Читать «Суббота навсегда» онлайн - страница 121

Леонид Моисеевич Гиршович

Другого охранника, обнаружившего камеру пустой, а решетку распиленной, ввело в заблуждение зрелище человеческих останков у подножия башни, жадно пожираемых птицами: беглец далеко не ушел.

А тем временем Сориа, дождавшись сумерек, беспрепятственно покинул Башню святого Иуды. Его вид в тусклом свете факелов не вызвал ничьих подозрений, а кираса и шлем явились наилучшим пропуском. Нескоро хватились исчезнувшего стражника, да и то заподозрив поначалу «в дезертирстве с оружием в руках».

Так бежал Алонсо Кривой. Урок, извлеченный из этого побега, свелся к тому, что окна в дополнение чугунным решеткам взяли в «намордники» — забрали толстыми чугунными плитами, оставив лишь узкую щель вверху — «для доступа ящериц», свет в камеру даже самым погожим деньком едва-едва проникал.

Но, как известно, чем хуже, тем лучше, всякая палка — о двух концах.
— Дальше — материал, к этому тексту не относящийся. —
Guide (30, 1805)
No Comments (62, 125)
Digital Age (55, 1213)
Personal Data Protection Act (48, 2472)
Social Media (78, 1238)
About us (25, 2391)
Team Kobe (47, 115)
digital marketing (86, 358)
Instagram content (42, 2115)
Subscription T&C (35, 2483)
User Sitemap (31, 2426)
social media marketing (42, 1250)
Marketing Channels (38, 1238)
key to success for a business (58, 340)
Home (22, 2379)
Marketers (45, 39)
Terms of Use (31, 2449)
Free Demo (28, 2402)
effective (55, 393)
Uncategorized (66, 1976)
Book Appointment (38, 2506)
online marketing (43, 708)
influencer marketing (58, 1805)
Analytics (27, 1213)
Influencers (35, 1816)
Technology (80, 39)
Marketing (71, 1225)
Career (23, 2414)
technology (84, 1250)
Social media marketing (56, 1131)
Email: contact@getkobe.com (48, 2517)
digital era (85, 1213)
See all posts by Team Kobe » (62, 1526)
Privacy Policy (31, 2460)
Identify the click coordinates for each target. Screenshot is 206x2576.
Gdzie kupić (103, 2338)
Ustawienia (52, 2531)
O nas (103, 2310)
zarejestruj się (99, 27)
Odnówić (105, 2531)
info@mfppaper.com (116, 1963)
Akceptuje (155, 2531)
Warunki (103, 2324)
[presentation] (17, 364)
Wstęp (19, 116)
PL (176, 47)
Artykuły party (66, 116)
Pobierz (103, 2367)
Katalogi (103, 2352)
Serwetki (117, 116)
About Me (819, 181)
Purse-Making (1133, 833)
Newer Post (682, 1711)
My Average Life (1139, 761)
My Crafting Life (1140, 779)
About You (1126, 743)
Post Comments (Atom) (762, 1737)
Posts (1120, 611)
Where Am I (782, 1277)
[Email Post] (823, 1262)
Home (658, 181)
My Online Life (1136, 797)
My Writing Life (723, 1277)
Так, в темноте мысль становится острее, и Видриера, утверждавший, что «невозможно только, когда человек умер», уж оттачивал и оттачивал ее — взамен напильника. Вот если б так же в вину пороку всегда возможно было вменить добродетель и, наоборот, добродетель опорочить благими делами — о! тогда и философский камень ни к чему. Сколько раз вместо хлеба Видриера получал даже не камень, а ведро морской воды и в нем живую рыбину — изволь, ешь, пей. А гады, ползавшие по его лицу, с которыми в кромешной тьме никак было не разделаться? Казалось бы… Но если взглянуть с другой стороны…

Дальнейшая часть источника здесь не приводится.